The two individuals - The long pipe - The Germans - Werther - The female Quaker - Suicide - Gibbon - Jesus of Bethlehem - Fill your glass - Shakespeare - English at Minden - Melancholy Swayne Vonved - The fifth dinner - Strange doctrines - Are you happy? - Improve yourself in German.
IT might be some six months after the events last recorded, that two individuals were seated together in a certain room, in a certain street of the old town which I have so frequently had occasion to mention in the preceding pages; one of them was an elderly, and the other a very young man, and they sat on either side of a fireplace, beside a table on which were fruit and wine; the room was a small one, and in its furniture exhibited nothing remarkable. Over the mantelpiece, however, hung a small picture with naked figures in the foreground, and with much foliage behind. It might not have struck every beholder, for it looked old and smoke-dried; but a connoisseur, on inspecting it closely, would have pronounced it to be a judgment of Paris, and a masterpiece of the Flemish school.

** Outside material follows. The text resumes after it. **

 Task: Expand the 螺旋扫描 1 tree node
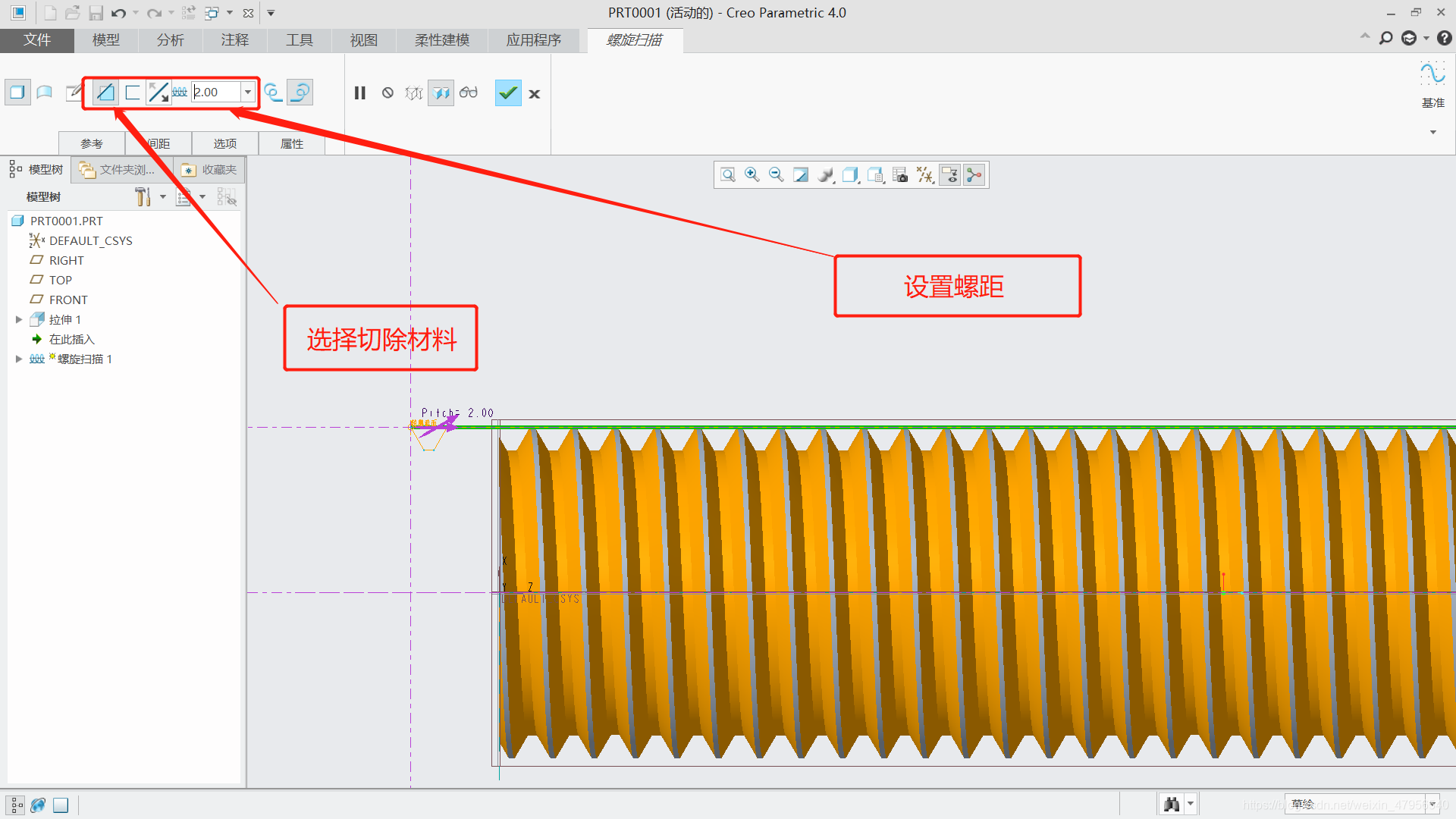coord(19,359)
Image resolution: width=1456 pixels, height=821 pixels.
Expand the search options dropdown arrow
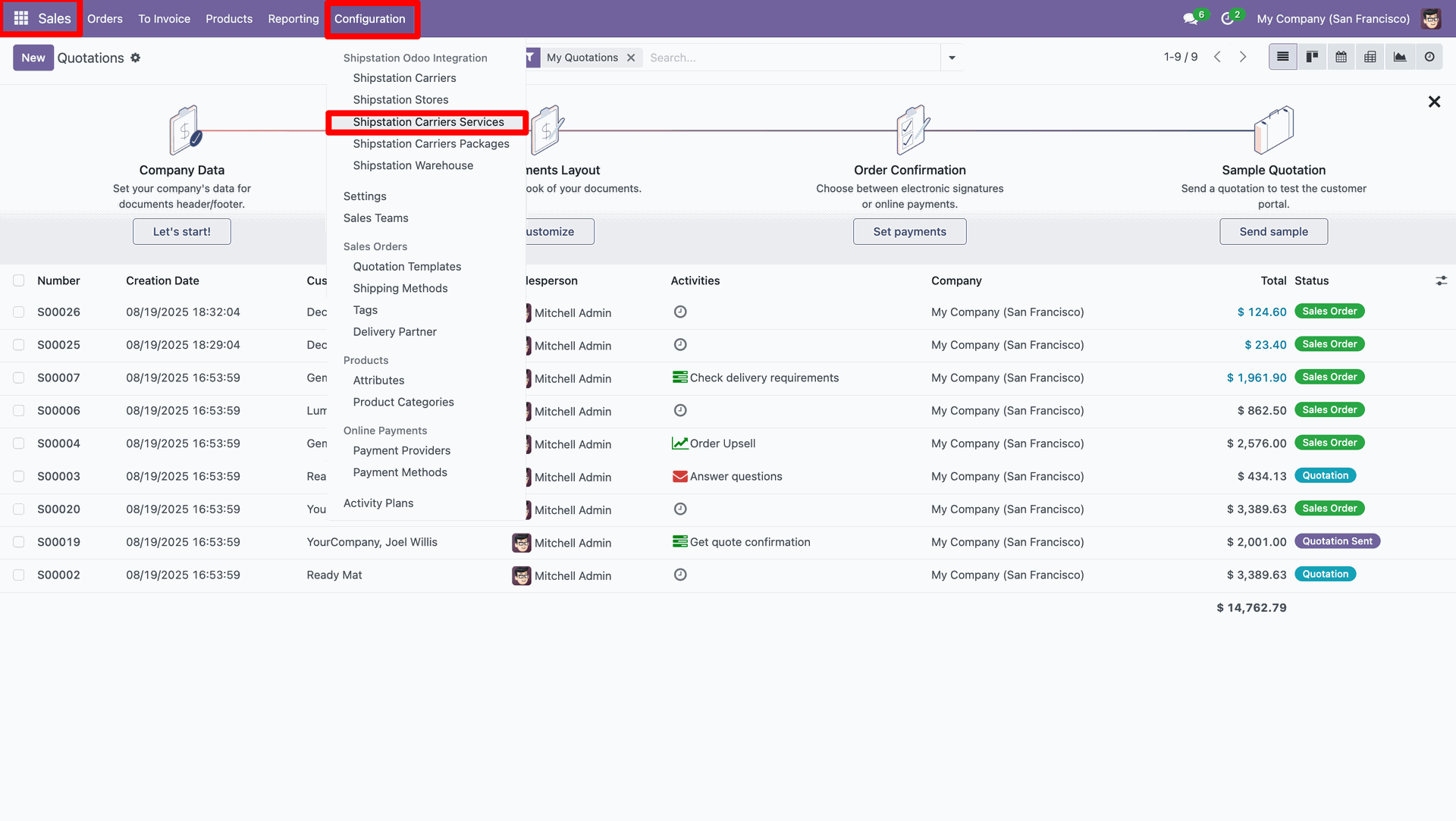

The forehead of the elder individual was high, and perhaps appeared more so than it really was, from the hair being carefully brushed back, as if for the purpose of displaying to the best advantage that part of the cranium; his eyes were large and full, and of a light brown, and might have been called heavy and dull, had they not been occasionally lighted up by a sudden gleam - not so brilliant however as that which at every inhalation shone from the bowl of the long clay pipe which he was smoking, but which, from a certain sucking sound which about this time began to be heard from the bottom, appeared to be giving notice that it would soon require replenishment from a certain canister, which, together with a lighted taper, stood upon the table beside him.
You do not smoke? said he, at length, laying down his pipe, and directing his glance to his companion.
Now there was at least one thing singular connected with this last, namely, the colour of his hair, which, notwithstanding his extreme youth, appeared to be rapidly becoming gray. He had very long limbs, and was apparently tall of stature, in which he differed from his elderly companion, who must have been somewhat below the usual height.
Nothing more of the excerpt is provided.